McKenna and Yurkonis’ findings boast wide-ranging implications.

For a place like North Dakota, where nearly 40 million acres lie in farms, according to the 2012 census of agriculture, their work is vital.

Numerous crops mature in monocultures, a practice that may inadvertently decrease their yields while raising the cost of inputs such as herbicides and pesticides.

Understanding the interdependence between plants and the soil could transform the food industry, an effort that Yurkonis’ Grassland Ecology Lab has undertaken through collaborations with local growers.

West of the Grand Forks Air Force Base, some of them are now blending soy beans with grasses to harvest the advantages of McKenna’s work, Yurkonis said.
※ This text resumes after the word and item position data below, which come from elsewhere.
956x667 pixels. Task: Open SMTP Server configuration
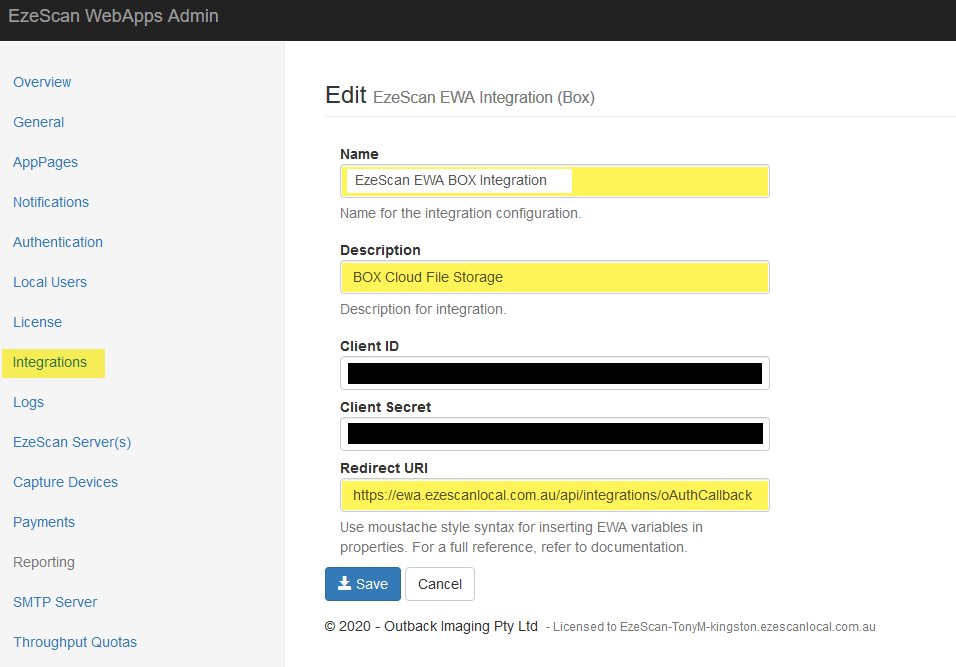click(x=55, y=602)
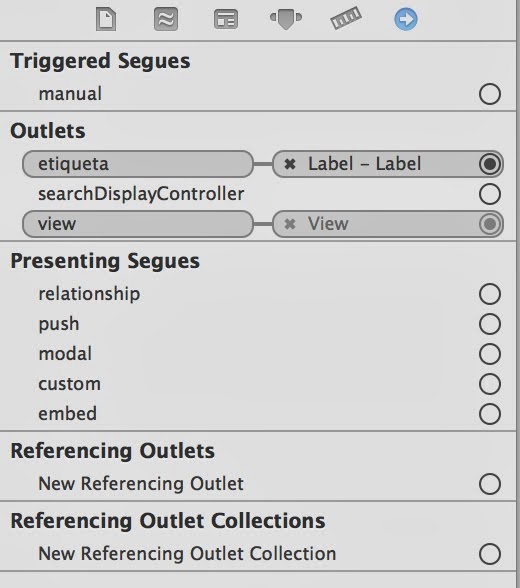
Task: Open the Attributes inspector icon
Action: click(286, 20)
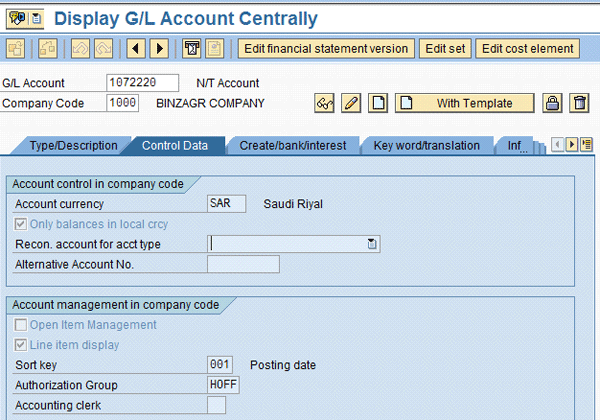Click the pencil change icon
This screenshot has height=420, width=600.
coord(351,103)
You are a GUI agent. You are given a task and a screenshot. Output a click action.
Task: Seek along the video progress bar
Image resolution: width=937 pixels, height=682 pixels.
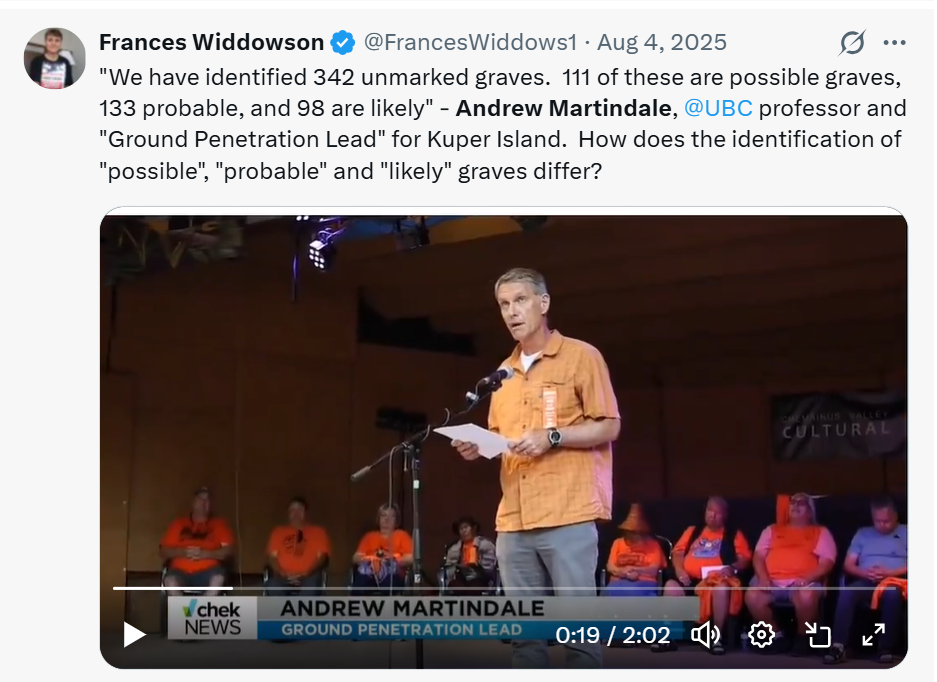(504, 588)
In Kansas, McKenna is also focused on boosting the sustainability of agricultural systems. In a partnership with the Land Institute, the microbial ecology lab he works for is looking at the effects of perennial crops on soil communities, a pursuit informed by his experiments on the prairie.

“If you switch to a perennial crop and you plant it in a monoculture,” McKenna said, “it could have an accumulation of pathogens or a depletion of nutrients. That means that you may want to plant in a mixture rather than in a monoculture.”

McKenna and Yurkonis’ paper and subsequent research could also find applications in land restoration as well as pasture development. The combination of varied vegetation enriches the soil, which, in turn, stimulates plants’ lushness.

“The science that we are doing can help plant managers and farmers alike,” said Yurkonis. “It is a benefit that we see and appreciate in this work.”